— start of DATA TO PROCESS —

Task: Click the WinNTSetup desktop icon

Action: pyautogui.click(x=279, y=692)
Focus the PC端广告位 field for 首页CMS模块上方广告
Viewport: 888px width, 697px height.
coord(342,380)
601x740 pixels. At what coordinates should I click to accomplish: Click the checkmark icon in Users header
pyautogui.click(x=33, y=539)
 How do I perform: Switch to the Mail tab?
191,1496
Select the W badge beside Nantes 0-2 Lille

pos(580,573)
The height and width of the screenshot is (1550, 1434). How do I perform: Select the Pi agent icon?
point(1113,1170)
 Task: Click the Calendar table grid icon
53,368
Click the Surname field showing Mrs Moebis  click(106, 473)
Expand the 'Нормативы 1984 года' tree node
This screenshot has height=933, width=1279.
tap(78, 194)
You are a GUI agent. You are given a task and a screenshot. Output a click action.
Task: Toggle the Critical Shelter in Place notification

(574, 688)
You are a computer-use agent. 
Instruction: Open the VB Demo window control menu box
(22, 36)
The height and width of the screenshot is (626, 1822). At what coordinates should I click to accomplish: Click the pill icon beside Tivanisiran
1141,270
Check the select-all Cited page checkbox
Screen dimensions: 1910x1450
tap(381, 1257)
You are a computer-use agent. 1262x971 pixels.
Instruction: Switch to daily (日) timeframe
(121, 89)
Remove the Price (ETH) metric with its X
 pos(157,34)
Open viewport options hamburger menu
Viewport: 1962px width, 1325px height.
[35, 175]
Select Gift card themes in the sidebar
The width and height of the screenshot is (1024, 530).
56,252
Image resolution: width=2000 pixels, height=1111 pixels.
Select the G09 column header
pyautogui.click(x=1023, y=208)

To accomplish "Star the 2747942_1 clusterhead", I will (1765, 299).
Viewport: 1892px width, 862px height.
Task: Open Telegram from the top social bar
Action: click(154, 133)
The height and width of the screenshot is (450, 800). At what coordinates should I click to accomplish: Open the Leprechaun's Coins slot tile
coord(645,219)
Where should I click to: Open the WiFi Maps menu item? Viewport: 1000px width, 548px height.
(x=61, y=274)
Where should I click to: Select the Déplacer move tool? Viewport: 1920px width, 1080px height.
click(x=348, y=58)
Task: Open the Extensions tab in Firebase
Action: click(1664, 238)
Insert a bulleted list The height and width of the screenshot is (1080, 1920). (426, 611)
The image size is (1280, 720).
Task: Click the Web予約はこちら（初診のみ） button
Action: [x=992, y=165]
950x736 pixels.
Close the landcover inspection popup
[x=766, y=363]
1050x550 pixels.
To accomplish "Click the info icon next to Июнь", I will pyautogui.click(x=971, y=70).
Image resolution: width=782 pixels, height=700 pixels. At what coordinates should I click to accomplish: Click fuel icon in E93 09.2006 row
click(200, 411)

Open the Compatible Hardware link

— end of DATA TO PROCESS —

*DIRECTIONS*
Rewrite all of the data above as a JSON list of strings, with one string for each line and blank lines omitted.

*COMPLETED TASK*
[
  "Task: Click the WinNTSetup desktop icon",
  "Action: pyautogui.click(x=279, y=692)",
  "Focus the PC端广告位 field for 首页CMS模块上方广告",
  "Viewport: 888px width, 697px height.",
  "coord(342,380)",
  "601x740 pixels. At what coordinates should I click to accomplish: Click the checkmark icon in Users header",
  "pyautogui.click(x=33, y=539)",
  " How do I perform: Switch to the Mail tab?",
  "191,1496",
  "Select the W badge beside Nantes 0-2 Lille",
  "pos(580,573)",
  "The height and width of the screenshot is (1550, 1434). How do I perform: Select the Pi agent icon?",
  "point(1113,1170)",
  " Task: Click the Calendar table grid icon",
  "53,368",
  "Click the Surname field showing Mrs Moebis  click(106, 473)",
  "Expand the 'Нормативы 1984 года' tree node",
  "This screenshot has height=933, width=1279.",
  "tap(78, 194)",
  "You are a GUI agent. You are given a task and a screenshot. Output a click action.",
  "Task: Toggle the Critical Shelter in Place notification",
  "(574, 688)",
  "You are a computer-use agent. ",
  "Instruction: Open the VB Demo window control menu box",
  "(22, 36)",
  "The height and width of the screenshot is (626, 1822). At what coordinates should I click to accomplish: Click the pill icon beside Tivanisiran",
  "1141,270",
  "Check the select-all Cited page checkbox",
  "Screen dimensions: 1910x1450",
  "tap(381, 1257)",
  "You are a computer-use agent. 1262x971 pixels.",
  "Instruction: Switch to daily (日) timeframe",
  "(121, 89)",
  "Remove the Price (ETH) metric with its X",
  " pos(157,34)",
  "Open viewport options hamburger menu",
  "Viewport: 1962px width, 1325px height.",
  "[35, 175]",
  "Select Gift card themes in the sidebar",
  "The width and height of the screenshot is (1024, 530).",
  "56,252",
  "Image resolution: width=2000 pixels, height=1111 pixels.",
  "Select the G09 column header",
  "pyautogui.click(x=1023, y=208)",
  "To accomplish \"Star the 2747942_1 clusterhead\", I will (1765, 299).",
  "Viewport: 1892px width, 862px height.",
  "Task: Open Telegram from the top social bar",
  "Action: click(154, 133)",
  "The height and width of the screenshot is (450, 800). At what coordinates should I click to accomplish: Open the Leprechaun's Coins slot tile",
  "coord(645,219)",
  "Where should I click to: Open the WiFi Maps menu item? Viewport: 1000px width, 548px height.",
  "(x=61, y=274)",
  "Where should I click to: Select the Déplacer move tool? Viewport: 1920px width, 1080px height.",
  "click(x=348, y=58)",
  "Task: Open the Extensions tab in Firebase",
  "Action: click(1664, 238)",
  "Insert a bulleted list The height and width of the screenshot is (1080, 1920). (426, 611)",
  "The image size is (1280, 720).",
  "Task: Click the Web予約はこちら（初診のみ） button",
  "Action: [x=992, y=165]",
  "950x736 pixels.",
  "Close the landcover inspection popup",
  "[x=766, y=363]",
  "1050x550 pixels.",
  "To accomplish \"Click the info icon next to Июнь\", I will pyautogui.click(x=971, y=70).",
  "Image resolution: width=782 pixels, height=700 pixels. At what coordinates should I click to accomplish: Click fuel icon in E93 09.2006 row",
  "click(200, 411)",
  "Open the Compatible Hardware link"
]